Talk abounded this year about the Country Music Association running a "boys' club" in terms of their awards program (not a single female artist was given a nomination for Entertainer of The Year). Despite this, the gals of country held their own--providing the most interesting moments in what shaped up to be a somewhat bland evening overall.
The night's biggest star who had everyone's eyes, of course, was the very female Carrie Underwood, who coolly held her own through acceptance speeches honoring "Before He Cheats" and her second Female Vocalist win. Despite the lack of any catty "Wha-a-t?"s backstage (sorry--you know you loved that, didn't you?), a relatively juiceless performance of "So Small," and a professional (again, juiceless) handling of her princess status for the evening, Carrie managed to rule the show.
This was no small feat, as quite a few other ladies present fed some good grist for the mill. Far and away, the female performers of the evening outshone the men. Horizon Award winner Taylor Swift--all 17 years of her--provided a playful rendition of "Our Song." Reba McEntire and LeAnn Rimes delivered a positively chill-inducing duet. Kellie Pickler exploded into tears at the tail end of her performance. And Jennifer Nettles, one-half of Vocal Duo winners (toppling the long-running Brooks & Dunn) Sugarland, positively belted "Stay," all the while unable to keep the bubbles down.
By comparison, the men of the evening fell a bit short. With the exception of Brad Paisley (who was joined on stage by gyrating tour mates Swift and Pickler, as well as a real high-school marching band), Big & Rich (who we all expect to be crazy, anyway), and a hot one from Jason Aldean--the guys performed with mostly bland precision. The Eagles--a much-promoted highlight of the show--ran through "How Long" in a rather workmanlike manner. Kenny, Keith, and George were unsurprisingly flawless. Josh Turner, who had one of the most rockin' numbers of the evening ("Firecracker"), took a businesslike approach to the hit. Even Rascal Flatts' turn on stage with Jamie Foxx failed to be very surprising. Just another day at the office, turning out perfect delivery. Could it be that country music performers overall have gotten too good?

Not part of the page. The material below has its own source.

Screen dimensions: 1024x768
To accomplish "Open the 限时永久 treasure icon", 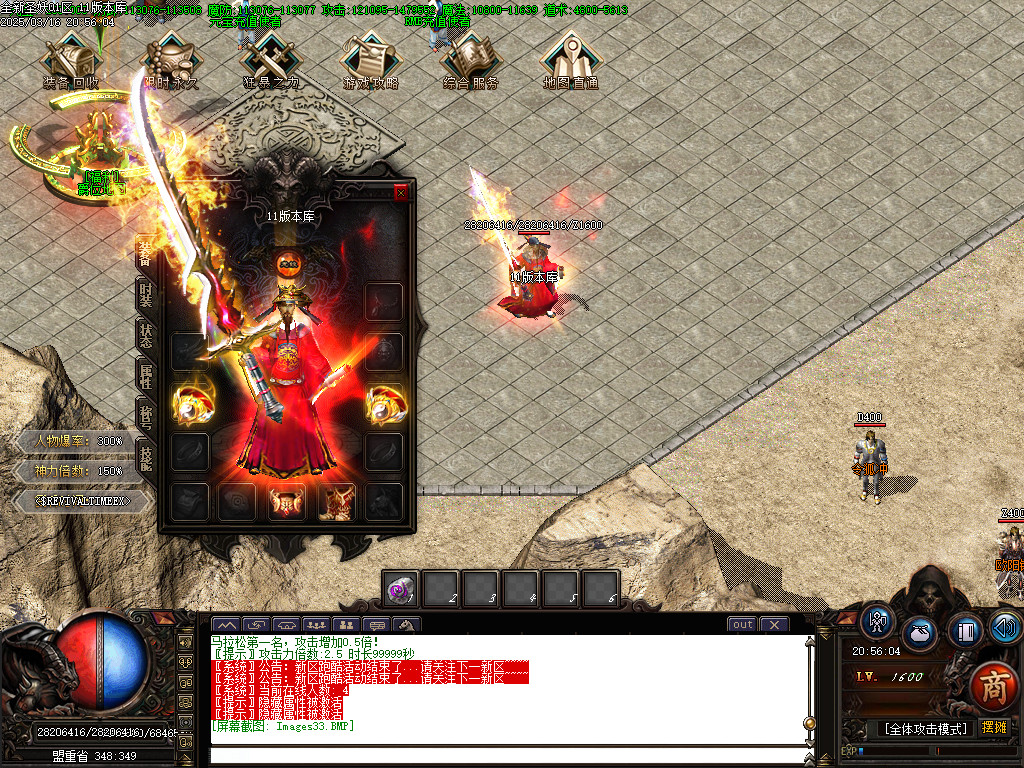I will coord(171,62).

See-saw interest in performances notwithstanding, the show did earn kudos--at least from this writer--for a few interesting wins. Number one--again, at least in this writer's book--was Rascal Flatts' win for Vocal Group. What made this interesting, of course, was the fact that the previously shunned Dixie Chicks finally made their way back into the world of Country nominations, starting with this category. (Please note: I am NOT counting their undeserved sweep at this year's Grammys as "the world of Country nominations." There is no way in hell that "Not Ready To Make Nice" is a better Country song than "What Hurts The Most," and yes, I am still annoyed by that Grammy win in particular.) While it's nice to see the Chicks finally inching their way back into the club--their last album WAS good, don't get me wrong--I was somewhat afraid that we'd see yet another "let's be oh-so-cool and give them the award over Rascal Flatts even though Rascal Flatts has stomped the crud out of them in terms of Country credibility this year" scenario. Yeah, that sort of thing drives me nutty. But hey--no worries--Nashville, good old real Nashville, didn't let me down.
Another interesting win was Sugarland, breaking a very VERY long streak by Brooks & Dunn. Nothing against B&D, but it was great to see Sugarland actually excited by the award. (Hey, if I'd won the same award dozens of times, I'd probably be a bit blase myself.) Sugarland has been a longtime fave of the Yahoo! Music staff and it was a pleasure to see them get the honor.
Ditto Taylor Swift for Horizon Award--another Yahoo! Music fave for a long time and an overall fantastic budding talent--and Paisley for Male Vocalist. After, what--seven?--nominations, it was fun to see Brad finally win the award, and touching also to see him tear up a little when thanking his dad.
Finally, and also registering a bit on the disappointment scale, the evening produced very few fashion disasters. What's an awards show without a healthy dose of "what on earth is SHE wearing" bloopers? But, most came through tastefully. We'll snark just a bit by mentioning that Martina McBride did her perfect figure no favors by wearing an odd, silver-trimmed pantsuit; presenter Sheryl Crow should ease up on the leather; Troy Gentry should ease up on the studs; and a certain member of a very popular Group should probably stay away from funny-colored pants. See y'all next year!